[Rows of pointing data]
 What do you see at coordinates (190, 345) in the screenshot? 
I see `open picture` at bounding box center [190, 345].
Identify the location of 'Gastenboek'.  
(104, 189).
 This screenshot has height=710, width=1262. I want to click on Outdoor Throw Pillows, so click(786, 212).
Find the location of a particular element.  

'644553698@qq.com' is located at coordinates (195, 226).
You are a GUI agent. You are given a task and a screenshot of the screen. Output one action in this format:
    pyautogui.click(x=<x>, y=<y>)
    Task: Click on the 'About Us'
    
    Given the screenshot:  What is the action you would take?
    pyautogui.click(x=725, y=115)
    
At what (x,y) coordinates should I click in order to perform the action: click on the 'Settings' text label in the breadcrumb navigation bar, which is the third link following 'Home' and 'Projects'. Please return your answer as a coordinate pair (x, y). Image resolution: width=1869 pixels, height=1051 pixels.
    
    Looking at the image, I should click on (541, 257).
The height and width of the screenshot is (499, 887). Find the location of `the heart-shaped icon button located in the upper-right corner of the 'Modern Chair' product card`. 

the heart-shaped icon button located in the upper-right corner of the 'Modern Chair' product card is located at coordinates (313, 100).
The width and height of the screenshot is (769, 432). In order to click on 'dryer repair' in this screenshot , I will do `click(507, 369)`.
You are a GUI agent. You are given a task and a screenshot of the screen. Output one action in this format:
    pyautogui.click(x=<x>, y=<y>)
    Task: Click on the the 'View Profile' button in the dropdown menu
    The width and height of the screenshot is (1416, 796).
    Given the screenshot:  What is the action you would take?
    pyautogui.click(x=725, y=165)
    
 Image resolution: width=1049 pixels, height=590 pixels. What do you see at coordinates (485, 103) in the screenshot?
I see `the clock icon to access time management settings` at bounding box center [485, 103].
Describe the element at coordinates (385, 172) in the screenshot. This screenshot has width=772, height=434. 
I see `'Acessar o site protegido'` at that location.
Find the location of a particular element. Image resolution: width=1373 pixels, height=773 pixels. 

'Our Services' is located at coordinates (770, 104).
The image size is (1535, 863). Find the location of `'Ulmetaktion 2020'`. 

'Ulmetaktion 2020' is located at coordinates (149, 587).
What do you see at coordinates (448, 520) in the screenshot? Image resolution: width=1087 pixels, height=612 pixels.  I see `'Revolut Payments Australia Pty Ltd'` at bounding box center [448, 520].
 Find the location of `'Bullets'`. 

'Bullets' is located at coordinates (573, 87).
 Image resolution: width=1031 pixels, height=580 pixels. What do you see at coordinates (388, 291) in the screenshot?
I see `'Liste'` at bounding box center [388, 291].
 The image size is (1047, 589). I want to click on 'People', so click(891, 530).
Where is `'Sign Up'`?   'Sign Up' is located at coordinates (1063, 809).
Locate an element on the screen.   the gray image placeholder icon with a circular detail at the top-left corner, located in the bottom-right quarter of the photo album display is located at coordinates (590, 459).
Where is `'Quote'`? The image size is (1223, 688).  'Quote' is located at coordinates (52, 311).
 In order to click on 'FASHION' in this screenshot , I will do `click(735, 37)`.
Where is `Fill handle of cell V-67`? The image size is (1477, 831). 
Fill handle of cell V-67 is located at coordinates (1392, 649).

▶ _Task prompt_:
Turn the stretch of data from the line containing "At what (x,y)" through the line containing "The width and height of the screenshot is (769, 432)." into a numbered list. Both of those lines are included, and blank lines are dropped.

▶ _Solution for this exercise_:
1. At what (x,y) coordinates should I click in order to perform the action: click on the 'Settings' text label in the breadcrumb navigation bar, which is the third link following 'Home' and 'Projects'. Please return your answer as a coordinate pair (x, y). Image resolution: width=1869 pixels, height=1051 pixels.
2.     Looking at the image, I should click on (541, 257).
3. The height and width of the screenshot is (499, 887). Find the location of `the heart-shaped icon button located in the upper-right corner of the 'Modern Chair' product card`. 
4. the heart-shaped icon button located in the upper-right corner of the 'Modern Chair' product card is located at coordinates (313, 100).
5. The width and height of the screenshot is (769, 432). In order to click on 'dryer repair' in this screenshot , I will do `click(507, 369)`.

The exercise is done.